For twelve years, he had been wreaking havoc in the communities. Old Three Toes did some major damage to the flocks, crippling the sheep owners financially. He was becoming a bolder and a more ruthless killer as the years passed. Because of this one grizzly, sheep owners had a tough time hiring men to tend their sheep. Many of the existing sheepherders refused to stay on the job and quit. At last, the farmers and community members decided it was time to catch Old Three Toes. They set trap after trap at all his lairs and wallows. Sometimes the bear trap was found flung many yards away. Other times it was left alone, but his distinctive tracks were all around the trap. He seemed to know what the traps were. He was the smartest and strongest grizzly anyone had ever encountered.
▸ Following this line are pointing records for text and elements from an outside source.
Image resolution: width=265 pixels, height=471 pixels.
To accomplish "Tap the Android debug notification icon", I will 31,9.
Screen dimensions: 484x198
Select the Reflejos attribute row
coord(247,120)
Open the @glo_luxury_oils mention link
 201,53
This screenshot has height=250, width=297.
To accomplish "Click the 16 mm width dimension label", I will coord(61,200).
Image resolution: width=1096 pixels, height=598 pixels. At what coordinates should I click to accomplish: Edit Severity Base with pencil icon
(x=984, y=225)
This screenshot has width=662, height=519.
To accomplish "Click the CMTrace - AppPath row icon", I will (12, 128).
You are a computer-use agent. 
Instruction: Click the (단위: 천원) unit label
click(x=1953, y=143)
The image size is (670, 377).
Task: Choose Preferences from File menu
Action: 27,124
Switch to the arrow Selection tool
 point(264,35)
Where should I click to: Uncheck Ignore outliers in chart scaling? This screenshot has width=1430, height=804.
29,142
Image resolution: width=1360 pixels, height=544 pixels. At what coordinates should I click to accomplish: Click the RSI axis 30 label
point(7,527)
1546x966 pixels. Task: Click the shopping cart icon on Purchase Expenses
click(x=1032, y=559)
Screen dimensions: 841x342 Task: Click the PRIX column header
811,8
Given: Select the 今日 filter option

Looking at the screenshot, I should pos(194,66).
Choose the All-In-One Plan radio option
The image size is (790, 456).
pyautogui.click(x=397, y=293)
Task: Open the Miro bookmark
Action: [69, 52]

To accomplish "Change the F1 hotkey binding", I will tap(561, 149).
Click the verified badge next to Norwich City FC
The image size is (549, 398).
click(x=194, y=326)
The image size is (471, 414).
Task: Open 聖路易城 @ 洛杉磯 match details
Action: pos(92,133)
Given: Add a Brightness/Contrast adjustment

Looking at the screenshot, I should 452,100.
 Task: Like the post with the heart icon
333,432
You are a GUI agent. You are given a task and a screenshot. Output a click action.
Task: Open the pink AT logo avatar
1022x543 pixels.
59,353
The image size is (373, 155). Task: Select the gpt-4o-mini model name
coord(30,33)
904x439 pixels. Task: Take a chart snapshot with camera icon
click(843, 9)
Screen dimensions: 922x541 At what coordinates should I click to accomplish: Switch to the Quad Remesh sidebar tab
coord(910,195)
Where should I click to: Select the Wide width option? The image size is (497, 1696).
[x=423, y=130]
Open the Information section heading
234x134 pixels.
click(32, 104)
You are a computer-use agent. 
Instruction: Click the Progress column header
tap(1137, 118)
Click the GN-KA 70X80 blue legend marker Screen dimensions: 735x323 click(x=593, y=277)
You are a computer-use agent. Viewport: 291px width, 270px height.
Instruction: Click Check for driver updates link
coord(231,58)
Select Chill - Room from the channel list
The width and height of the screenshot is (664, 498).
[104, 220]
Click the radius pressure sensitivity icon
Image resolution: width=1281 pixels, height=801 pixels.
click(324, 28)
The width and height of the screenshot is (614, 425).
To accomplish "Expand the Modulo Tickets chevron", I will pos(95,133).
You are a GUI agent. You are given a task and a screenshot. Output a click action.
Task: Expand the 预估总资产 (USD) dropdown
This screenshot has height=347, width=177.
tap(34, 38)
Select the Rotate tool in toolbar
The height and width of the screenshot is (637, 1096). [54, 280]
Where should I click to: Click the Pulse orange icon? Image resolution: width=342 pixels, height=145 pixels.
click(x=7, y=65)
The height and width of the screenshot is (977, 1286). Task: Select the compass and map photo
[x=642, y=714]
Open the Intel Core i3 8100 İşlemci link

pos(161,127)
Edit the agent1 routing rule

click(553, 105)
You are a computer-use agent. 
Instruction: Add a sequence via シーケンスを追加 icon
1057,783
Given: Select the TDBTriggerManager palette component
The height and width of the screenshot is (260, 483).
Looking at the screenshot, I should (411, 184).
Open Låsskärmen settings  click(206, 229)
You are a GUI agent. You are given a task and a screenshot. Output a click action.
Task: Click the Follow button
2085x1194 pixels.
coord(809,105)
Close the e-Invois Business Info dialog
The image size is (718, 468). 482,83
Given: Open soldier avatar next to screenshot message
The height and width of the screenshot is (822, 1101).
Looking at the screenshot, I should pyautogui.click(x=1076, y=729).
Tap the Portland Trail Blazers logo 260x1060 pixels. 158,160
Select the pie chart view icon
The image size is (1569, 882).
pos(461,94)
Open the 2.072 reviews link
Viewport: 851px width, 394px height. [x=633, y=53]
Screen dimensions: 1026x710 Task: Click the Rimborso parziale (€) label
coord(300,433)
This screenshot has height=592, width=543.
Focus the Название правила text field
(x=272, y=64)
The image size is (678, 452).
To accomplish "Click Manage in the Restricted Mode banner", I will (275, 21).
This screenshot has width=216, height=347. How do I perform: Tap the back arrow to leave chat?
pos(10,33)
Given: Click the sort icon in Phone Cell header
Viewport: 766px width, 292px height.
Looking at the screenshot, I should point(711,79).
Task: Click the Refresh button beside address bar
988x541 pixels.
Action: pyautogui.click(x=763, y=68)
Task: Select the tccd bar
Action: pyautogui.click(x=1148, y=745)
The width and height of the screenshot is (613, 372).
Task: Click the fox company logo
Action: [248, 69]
Frank Clark from Malad, Idaho had had enough and decided to do something about it. When he saw how many sheep and other animals were being slaughtered by Old Three Toes, he made it his goal to trap the old grizzly. After a long and steady search for many years, he set a trap at the bottom of a pond that Old Three Toes bathed in. He swished the water around to create a cloud of dirt. When it finally settled upon the trap, he took a branch and wiped away his tracks as he backed away from the pond and then headed for camp. One evening, he heard the roar of the grizzly and when he went to the pond, the sight of the gigantic bear took his breath away. He had never imagined Old Three Toes would be so massive and enormous. The bear was angry and when he saw Frank Clark, he rose on his hind legs—all ten feet of him—and headed for his next victim.
Frank froze where he was, unable to move. Fear wedged in his throat and made it hard to breathe. When the bear got six feet away from him, Frank quickly got his wits about him and did the only thing he could. He finally shot Old Ephraim on August 21, 1923. The grizzly measured at exactly nine feet and eleven inches tall, and weighed 1100 pounds. A few weeks after he was killed, a Boy Scout Troop dug up the skull of the bear and sent it to the Smithsonian Institute to document what kind of bear it was and found that it was indeed a grizzly.
The research about this grizzly was intriguing to me because I had heard about Old Ephraim for years. I was from southern Idaho and the story was amazing. After reading about the grizzly from a pamphlet named “Old Ephraim” written by Newell J. Crookston (1959), I decided to put together a historical fiction novel with Old Ephraim as part of the story, using every bit of the information gleaned from this little pamphlet. “Jenny’s Dream” is the story of a young girl’s desire to become a writer and how she finds love in her own backyard, with the legend of Old Three Toes as the subplot.
The story of Old Ephraim still lives on, being retold at campfires, by scout leaders, and in the town of Malad, Idaho. Parents and grandparents retell this exciting tale to the youth, recounting the ten-foot grizzly that wreaked so much havoc on the communities.